這之中唯一值得一提的說辭,或許是「藝術與藝術家應該區別對待」。不少人認為,Louis CK的才華和作品不應該為「政治正確」犧牲。但我想他們大可不必操心,因為這實在太過多慮了-人們又何曾因爲私德,甚至因為不尊重女性,而埋沒過任何人呢?理查德.普賴爾(Richard Pryor)依然是史上最偉大的喜劇表演家,沒有人記得他是如何家暴妻子,將她扒光後扔到大街上的;奈波爾(V.S. Naipaul)依然獲得諾貝爾獎,沒有人因為他虐待妻子和情婦而否認他的文學。波蘭斯基(Roman Polanski)和伍迪.艾倫(Woody Allen)的電影可能被遺忘嗎?甚至,豬哥亮的私生活對台灣觀眾有幾多影響呢?

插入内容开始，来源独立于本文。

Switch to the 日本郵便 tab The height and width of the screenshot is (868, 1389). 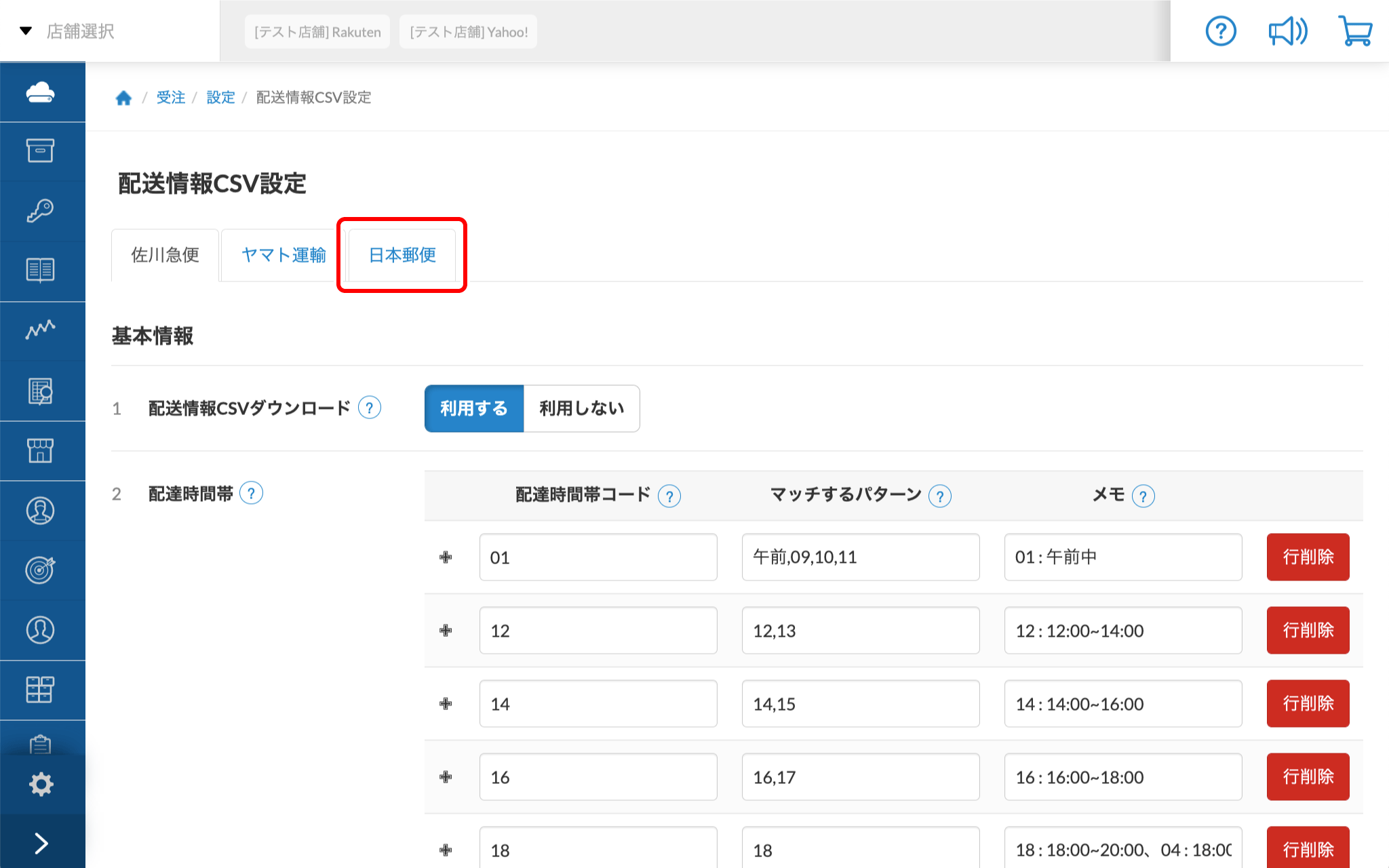coord(401,256)

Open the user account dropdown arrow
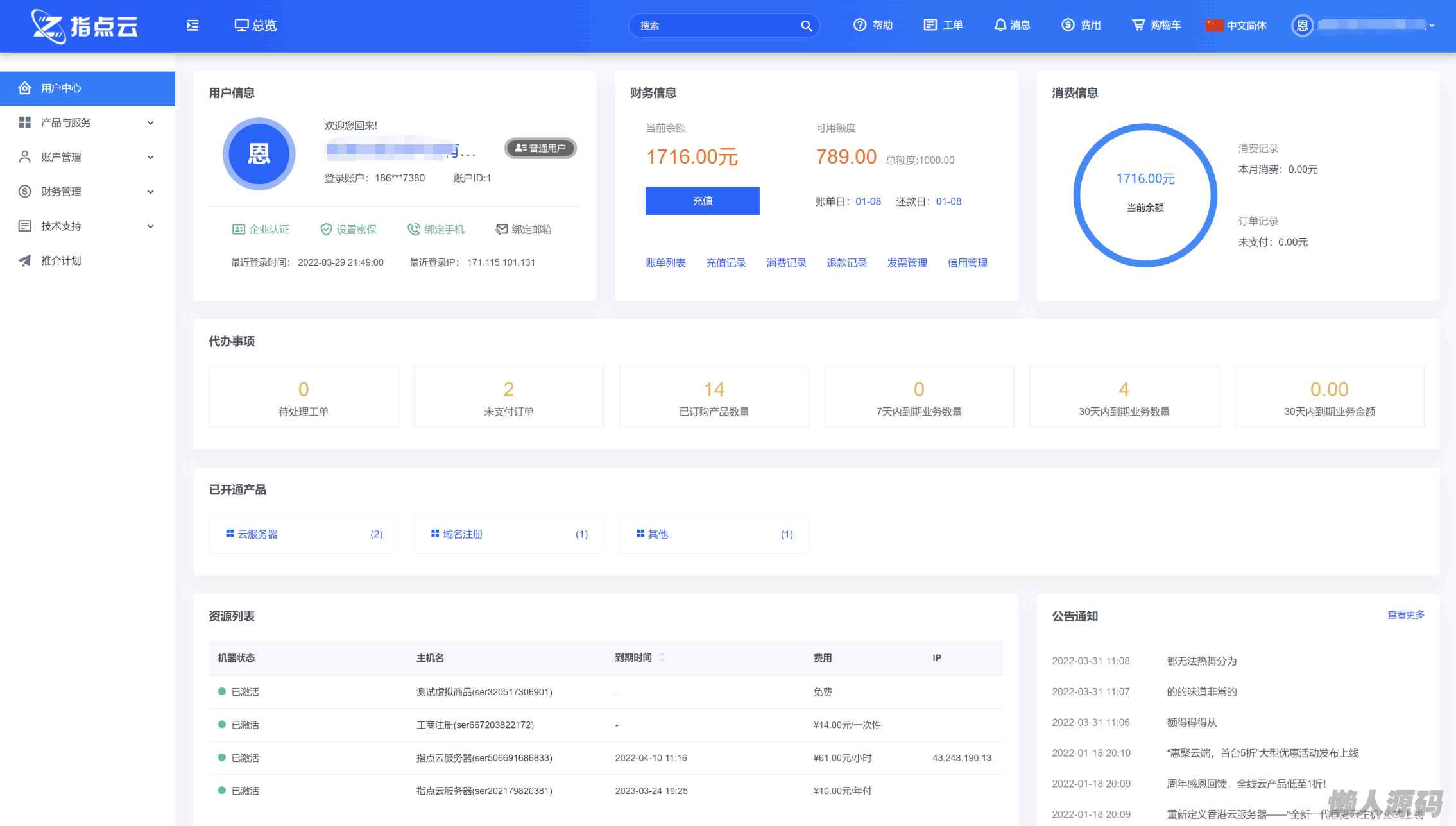pyautogui.click(x=1432, y=26)
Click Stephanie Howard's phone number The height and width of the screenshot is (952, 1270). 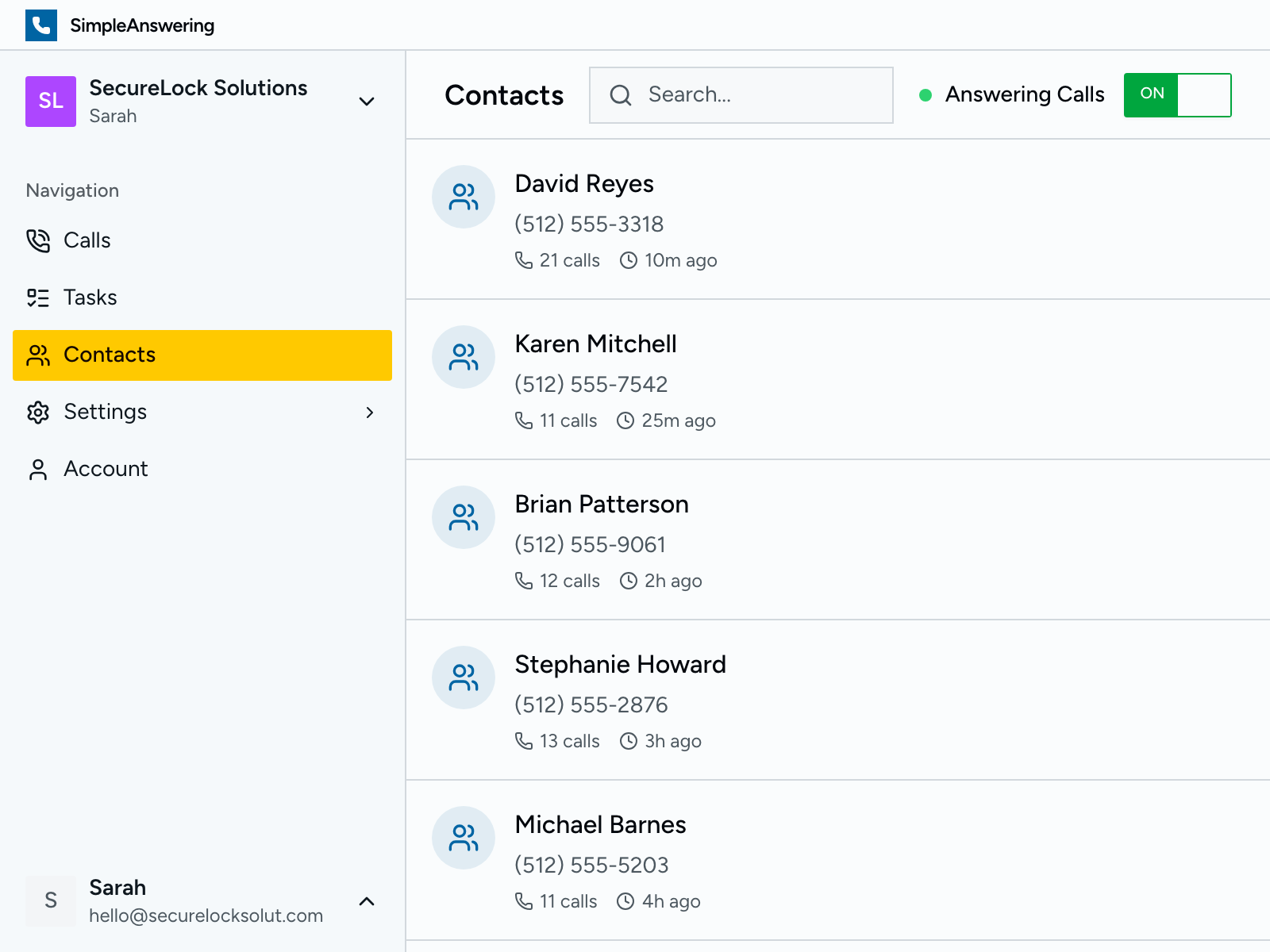coord(591,704)
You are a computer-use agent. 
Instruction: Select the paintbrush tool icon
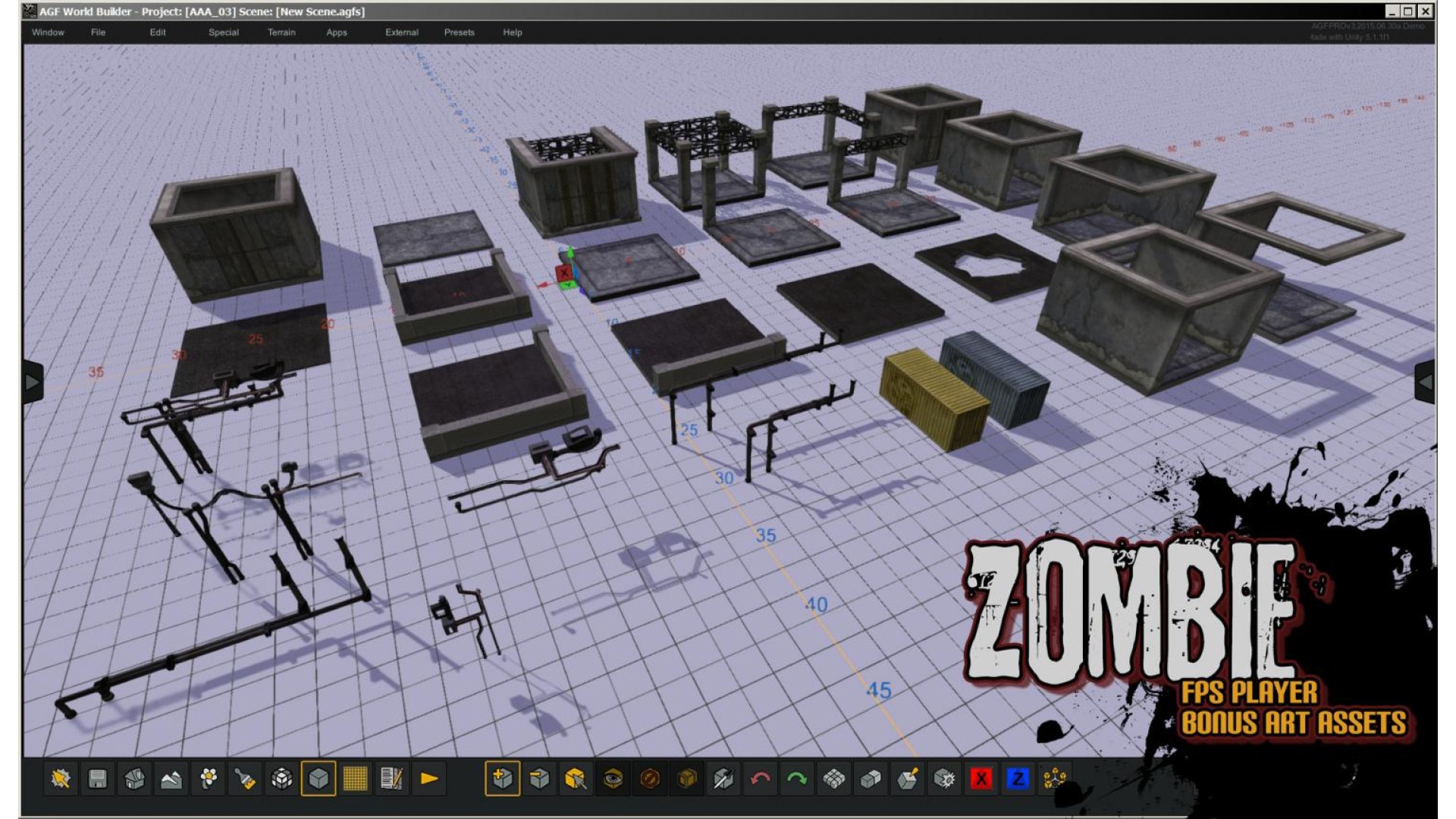pyautogui.click(x=245, y=779)
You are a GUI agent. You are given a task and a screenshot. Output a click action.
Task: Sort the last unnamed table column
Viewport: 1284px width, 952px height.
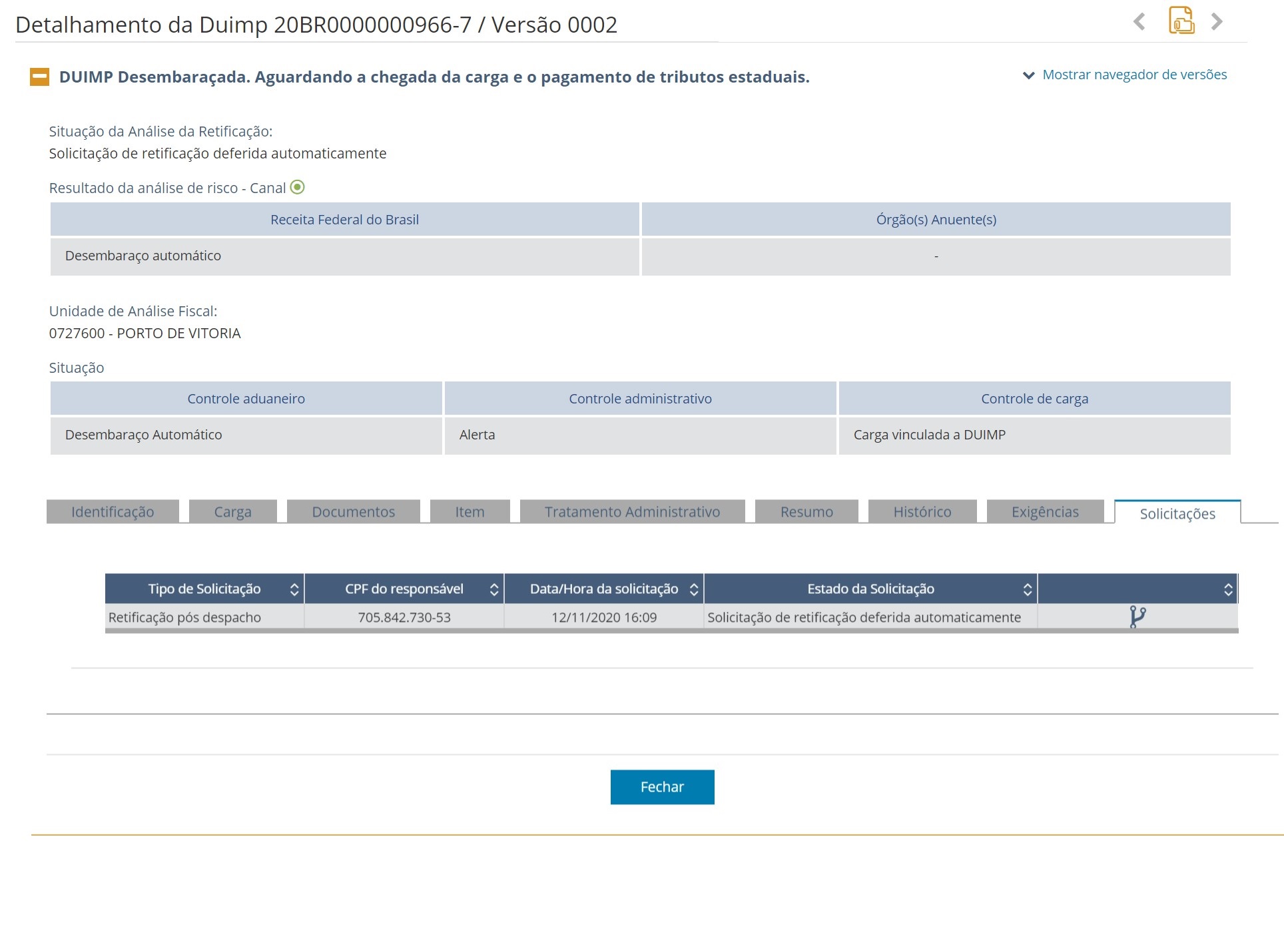coord(1227,589)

川普說:「Women, you have to treat ’em like shit.」,而我們所見證的川普當選總統的時代,也正是Louis CK在台上台下,人前人後都從未停止手淫的時代。我們無須被迫面對藝術和人格的兩難,因為你的判斷毫無意義,歷史從來自有定奪。歷史依然會選擇,會再造,會銘記Louis CK,他不會是政治正確的犧牲品,政治正確遠比你想像的無力,只有那些鮮為人知的,不敢具名的,沈默半生的女性,才會終將成為公共記憶中參差浮現的污點,記作娛樂歷史上語焉不詳的斷章。